Whatever they're paying for it, it is too much. Video availability drops in and out. Sometimes the video works. Sometimes it doesn't work at all and gives a weird error. Sometimes it doesn't work and it claims that it "can't guarantee the security of my connection", even though other videos work fine. Sometimes videos that didn't work yesterday work today. I've been tempted to go to their app developer and try to show them how to just host it themselves in S3 or something, which would probably still be much cheaper than what Vimeo is charging. The Vimeo player embedded into the app is extremely minimalistic, for instance, it can't cast to anything, which is a pretty useful feature for something you don't want to be staring at your phone for.
I found I can Favorite a video, which then makes me log in to a Vimeo account, then it adds it as a Favorite to my Vimeo account despite being private, and then I can view it through the Vimeo app proper, although that also seems to have lost the ability to cast to anything in my house lately. Casting is a clusterfuck of its own with the mismatched capabilities matrix of what can cast to what under what circumstances anyhow, but Vimeo seems distinctly behind on that front. It's honestly significantly worse now than the default video player a browser offers at this point.

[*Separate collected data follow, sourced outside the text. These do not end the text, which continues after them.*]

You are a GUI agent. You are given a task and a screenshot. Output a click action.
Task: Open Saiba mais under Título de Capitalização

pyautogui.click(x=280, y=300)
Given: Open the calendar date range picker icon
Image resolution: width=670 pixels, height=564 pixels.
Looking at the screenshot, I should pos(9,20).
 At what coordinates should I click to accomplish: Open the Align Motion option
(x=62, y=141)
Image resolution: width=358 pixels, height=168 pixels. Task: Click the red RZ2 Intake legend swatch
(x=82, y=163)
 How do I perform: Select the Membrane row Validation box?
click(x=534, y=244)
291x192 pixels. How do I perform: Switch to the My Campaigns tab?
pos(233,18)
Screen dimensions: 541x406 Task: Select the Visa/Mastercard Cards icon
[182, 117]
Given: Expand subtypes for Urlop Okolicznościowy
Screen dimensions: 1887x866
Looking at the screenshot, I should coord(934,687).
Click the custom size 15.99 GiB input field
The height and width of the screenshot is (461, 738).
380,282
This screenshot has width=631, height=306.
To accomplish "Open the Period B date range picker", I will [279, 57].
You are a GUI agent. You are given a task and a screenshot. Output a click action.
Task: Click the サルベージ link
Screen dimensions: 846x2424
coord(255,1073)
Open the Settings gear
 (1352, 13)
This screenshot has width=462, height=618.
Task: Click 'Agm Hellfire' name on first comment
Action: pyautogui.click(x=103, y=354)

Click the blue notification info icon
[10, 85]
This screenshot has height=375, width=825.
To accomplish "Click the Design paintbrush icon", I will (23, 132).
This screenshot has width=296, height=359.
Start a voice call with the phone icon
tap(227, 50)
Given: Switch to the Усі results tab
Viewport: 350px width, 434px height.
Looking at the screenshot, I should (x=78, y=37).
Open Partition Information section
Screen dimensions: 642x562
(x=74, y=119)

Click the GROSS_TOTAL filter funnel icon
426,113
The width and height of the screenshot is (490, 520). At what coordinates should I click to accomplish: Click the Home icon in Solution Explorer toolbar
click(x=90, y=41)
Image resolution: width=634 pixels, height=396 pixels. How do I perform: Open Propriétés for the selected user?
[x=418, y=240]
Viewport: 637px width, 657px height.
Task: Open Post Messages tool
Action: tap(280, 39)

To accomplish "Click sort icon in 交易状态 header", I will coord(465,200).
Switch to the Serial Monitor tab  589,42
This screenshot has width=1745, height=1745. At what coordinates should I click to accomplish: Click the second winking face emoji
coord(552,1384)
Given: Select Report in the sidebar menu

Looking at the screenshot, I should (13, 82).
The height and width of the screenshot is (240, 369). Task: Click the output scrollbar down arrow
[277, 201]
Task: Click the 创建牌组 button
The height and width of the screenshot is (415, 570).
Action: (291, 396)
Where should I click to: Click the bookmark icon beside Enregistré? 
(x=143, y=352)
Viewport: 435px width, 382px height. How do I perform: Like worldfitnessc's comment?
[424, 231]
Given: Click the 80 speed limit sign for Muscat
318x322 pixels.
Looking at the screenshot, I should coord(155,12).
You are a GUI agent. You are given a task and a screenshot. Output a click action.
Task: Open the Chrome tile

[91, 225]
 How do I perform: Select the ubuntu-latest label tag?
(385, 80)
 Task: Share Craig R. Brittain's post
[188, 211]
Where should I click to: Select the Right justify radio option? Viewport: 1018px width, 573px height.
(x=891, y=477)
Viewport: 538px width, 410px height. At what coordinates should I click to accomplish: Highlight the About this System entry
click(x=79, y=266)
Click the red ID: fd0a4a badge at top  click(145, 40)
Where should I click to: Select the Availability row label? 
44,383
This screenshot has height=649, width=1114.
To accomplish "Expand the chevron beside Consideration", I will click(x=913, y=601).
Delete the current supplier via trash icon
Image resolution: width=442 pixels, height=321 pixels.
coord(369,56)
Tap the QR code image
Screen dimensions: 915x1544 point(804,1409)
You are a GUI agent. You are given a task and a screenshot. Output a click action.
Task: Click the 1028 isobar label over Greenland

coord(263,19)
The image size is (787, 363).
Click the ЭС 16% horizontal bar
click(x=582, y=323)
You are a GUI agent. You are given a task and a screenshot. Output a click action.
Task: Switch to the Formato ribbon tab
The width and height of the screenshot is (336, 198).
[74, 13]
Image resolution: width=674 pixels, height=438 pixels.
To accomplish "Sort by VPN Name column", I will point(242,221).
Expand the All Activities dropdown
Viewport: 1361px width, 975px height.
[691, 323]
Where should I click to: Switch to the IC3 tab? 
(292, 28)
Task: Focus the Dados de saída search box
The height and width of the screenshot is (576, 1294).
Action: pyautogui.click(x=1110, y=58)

But it was probably relatively easy for them to set it up ~5 years ago, before Vimeo collapsed.
breakingcups
5 days ago
A notable difference to their (somewhat) contemporary, Nebula. Nebula made the choice to develop their own services, to also own the customer billing relation. Dropout relies on Vimeo for all that.
viraptor
5 days ago
Are there other services doing whitelabel video sites? (Apart from porn, I'm sure there is a few) I only know of Floatplane providing whitelabel for William Osman's sauceplus.com recently.
codegeek
5 days ago
They have 1000s if not 100s and 1000s of customers. I know because my company is an edtech platform and we have a lot of customers using vimeo as their video host.
JHer
5 days ago
I recently used it to watch "Revolution of our times", a documentary about the 2019 Hong Kong protests. As far as I could tell, this is the only legal way to stream the movie.
Animats
5 days ago
They used to have a free tier with no ads, and I still have some videos on there. All new stuff goes on Peertube.
constantinum
5 days ago
Vimeo’s editor’s pick is my go to place for getting/staying inspired…
hobbified
5 days ago
The BusinessInsider story is as much as you're going to get right now, because Bending Spoons is declining to provide specifics, and those just let go aren't free to tell all. But yes, "globally" means significant cuts in New York and the US in general.
cik
5 days ago
Calcalist is the news source for the tech community here in Israel. Admittedly the English site is complete rubbish compared to the Hebrew site - but it's still THE local source.
keane
5 days ago
BryantD
5 days ago
As always, claims like this should come with the WARN Act notice record. There's only been one notice in NYC in 2026 (visible at https://dol.ny.gov/warn-dashboard) and it's not Vimeo or Bending Spoons. I don't see one in Q4 2025, either.
hobbified
4 days ago
Most of the ones with a "date posted" in Jan 2026 have a "date of notice" two to five months ago.